La falta de una adecuada ritualización de salida de paramilitares no desmovilizados, o de otros miembros de organizaciones ilegales, hará muy difícil borrar los rasgos de la violencia implantados por sus grupos, con miras a alcanzar escenarios de paz.
Así lo pone de presente el sociólogo David Antonio Navarro, magíster en Estudios Culturales de la Universidad Nacional de Colombia, quien realizó un análisis de los centros de entrenamiento paramilitar. Estos, aunque han sido referenciados desde las épocas del mercenario israelí Yair Klein, le permitieron poner al descubierto unos escenarios “burocratizados, racionalizados y modernizados” con tres fines: transformar individuos para la guerra, despojarlos de identidad y hacerlos sujetos que desconocieran los límites de la atrocidad.
David Navarro realizó 25 entrevistas a personas desmovilizadas de los bloques Norte, Central Bolívar y Sur del Putumayo, entre las que figuran dos mujeres. Estos datos los contrastó con 35 artículos de prensa tomados de varios medios de comunicación que hablaban explícitamente de los entrenamientos, escritos entre 1989 y 2005, año en que empieza la ley de Justicia y Paz.
Las referencias de centros de entrenamiento paramilitar dan cuenta de, por lo menos, 55 lugares en todo el país, 41 de los cuales pudo referenciar geográficamente. Sin embargo, “estos solo hacían parte de estructuras de entrenamiento para la guerra, porque también hubo para formar instructores, que eran o son distintos”, aclaró el sociólogo.

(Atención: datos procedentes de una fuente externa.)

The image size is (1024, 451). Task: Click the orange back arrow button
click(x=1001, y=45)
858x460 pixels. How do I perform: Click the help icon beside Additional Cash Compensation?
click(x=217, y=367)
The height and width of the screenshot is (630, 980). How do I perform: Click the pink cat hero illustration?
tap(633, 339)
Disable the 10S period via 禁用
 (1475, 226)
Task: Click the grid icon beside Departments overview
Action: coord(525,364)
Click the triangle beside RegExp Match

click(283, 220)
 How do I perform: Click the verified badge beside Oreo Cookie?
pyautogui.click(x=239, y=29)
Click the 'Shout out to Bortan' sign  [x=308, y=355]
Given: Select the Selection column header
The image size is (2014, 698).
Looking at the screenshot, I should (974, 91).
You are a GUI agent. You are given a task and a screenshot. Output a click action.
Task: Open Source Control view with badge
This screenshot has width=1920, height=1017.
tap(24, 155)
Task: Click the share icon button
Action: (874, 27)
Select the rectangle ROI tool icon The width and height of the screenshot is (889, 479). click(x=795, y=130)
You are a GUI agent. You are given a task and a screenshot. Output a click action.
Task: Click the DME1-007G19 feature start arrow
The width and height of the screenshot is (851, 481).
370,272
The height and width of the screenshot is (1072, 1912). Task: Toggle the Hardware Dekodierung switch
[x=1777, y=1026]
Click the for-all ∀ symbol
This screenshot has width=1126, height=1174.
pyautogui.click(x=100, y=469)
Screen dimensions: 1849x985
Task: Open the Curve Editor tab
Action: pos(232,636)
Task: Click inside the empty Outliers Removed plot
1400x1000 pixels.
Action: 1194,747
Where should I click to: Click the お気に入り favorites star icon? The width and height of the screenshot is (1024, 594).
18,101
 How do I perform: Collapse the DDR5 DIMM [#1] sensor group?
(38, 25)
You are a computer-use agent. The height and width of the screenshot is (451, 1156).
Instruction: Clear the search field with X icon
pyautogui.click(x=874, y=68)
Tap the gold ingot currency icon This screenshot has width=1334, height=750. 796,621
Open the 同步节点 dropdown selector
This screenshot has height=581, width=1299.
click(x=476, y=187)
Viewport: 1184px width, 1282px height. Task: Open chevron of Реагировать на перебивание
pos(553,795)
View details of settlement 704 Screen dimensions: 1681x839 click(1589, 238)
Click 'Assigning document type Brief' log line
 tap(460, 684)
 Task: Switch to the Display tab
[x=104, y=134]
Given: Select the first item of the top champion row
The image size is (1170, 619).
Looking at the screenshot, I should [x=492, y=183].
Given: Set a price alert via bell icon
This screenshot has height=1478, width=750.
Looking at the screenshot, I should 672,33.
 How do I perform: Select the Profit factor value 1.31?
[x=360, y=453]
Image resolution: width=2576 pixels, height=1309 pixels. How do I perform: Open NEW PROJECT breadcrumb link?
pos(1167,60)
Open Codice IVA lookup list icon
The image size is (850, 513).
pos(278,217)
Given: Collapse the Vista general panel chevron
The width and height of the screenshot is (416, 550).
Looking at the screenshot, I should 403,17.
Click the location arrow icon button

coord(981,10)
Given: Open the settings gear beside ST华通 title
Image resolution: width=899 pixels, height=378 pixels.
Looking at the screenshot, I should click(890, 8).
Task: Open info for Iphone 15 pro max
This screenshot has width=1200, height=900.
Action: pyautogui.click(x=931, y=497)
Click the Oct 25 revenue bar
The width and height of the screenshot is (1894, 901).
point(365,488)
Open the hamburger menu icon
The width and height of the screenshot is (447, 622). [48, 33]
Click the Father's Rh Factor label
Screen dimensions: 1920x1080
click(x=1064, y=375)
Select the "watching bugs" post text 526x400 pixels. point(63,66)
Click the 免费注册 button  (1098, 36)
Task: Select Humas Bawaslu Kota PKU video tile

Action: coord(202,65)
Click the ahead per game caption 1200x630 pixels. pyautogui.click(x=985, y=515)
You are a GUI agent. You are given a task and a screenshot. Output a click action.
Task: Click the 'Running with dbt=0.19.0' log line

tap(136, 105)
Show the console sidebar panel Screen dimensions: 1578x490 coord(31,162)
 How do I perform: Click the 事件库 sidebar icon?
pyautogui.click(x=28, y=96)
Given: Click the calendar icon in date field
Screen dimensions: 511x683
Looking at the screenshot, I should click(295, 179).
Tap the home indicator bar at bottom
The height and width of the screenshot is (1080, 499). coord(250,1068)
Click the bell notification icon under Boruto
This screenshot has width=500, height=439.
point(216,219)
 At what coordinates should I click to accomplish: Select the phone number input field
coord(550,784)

Tras año y medio de investigación, la compilación le arrojó centros de entrenamiento en Caquetá (1), Cauca (1), Valle (1), Antioquia (5), Putumayo (4), Meta (5), Cesar (18), Cundinamarca (1), Córdoba (1) y Boyacá (4).
Dentro de los centros paramilitares de entrenamiento, foco de análisis del sociólogo, la práctica más importante del ritual era la del descuartizamiento. Un comandante enseñaba a los “reclutas” cómo realizarlo y cómo infligir más dolor, pero sobre todo creaba narrativas que después repercutirían en masacres cometidas a lo largo y ancho del país.
Las narrativas, cuyo fin era deshumanizar a los novicios, tenían dos vías: una, la del lenguaje; otra, la de los escenarios. Palabras como cochino (cuerpo), despresar, picar, pescuezo, cáncer, suciedad son persistentes.
El lenguaje se convierte en componente clave, porque al interiorizar esas expresiones negativas, de un lado, los reclutas justifican sus actos, y de otro, se despojan de cualquier culpabilidad.
Los instructores ritualizaron el ejercicio de la violencia en espacios públicos alrededor del cuerpo-víctima, esquema que luego replicaron en canchas y plazas públicas, en últimas, en el espacio abierto que congrega a la comunidad, para permitir la observación y transmitir el miedo con sus masacres. En estos mismos lugares se producía el despojo de la “vida anterior” con la imposición de los alias y el abandono de ropa (recibían el camuflado) y fotografías.
El análisis de género reveló que las dos mujeres habían sido víctimas de violencia sexual antes de ingresar al centro de entrenamiento, “al que accedieron para cobrar venganza o huir del acto sexual que las convirtió en víctimas”, ilustró el sociólogo.
Si bien las desmovilizaciones programadas y publicitadas son, en sí mismas, un ritual, como las ocurridas con distintos bloques paramilitares o frentes guerrilleros, estas son, sobre todo, exitosos mecanismos políticos que, sin embargo, no garantizan que combatientes rasos hayan abandonado esas interiorizaciones de la violencia contra el “enemigo”, impuestas cuando ingresaron, sostiene el siociólogo.
De hecho, señaló que aún persisten escenarios de descuartizamiento, como las llamadas “casas de pique” en Buenaventura y, recientemente, en Barranquilla.
Según David Navarro, los rituales pendientes y adecuados de salida deberán no solo contar con la palabra como herramienta para construir la memoria, sino que, además, es necesario que la verdad histórica se pueda reconstruir a partir del contrapunteo victimario-víctima; es decir, que ambas partes puedan estar en los rituales.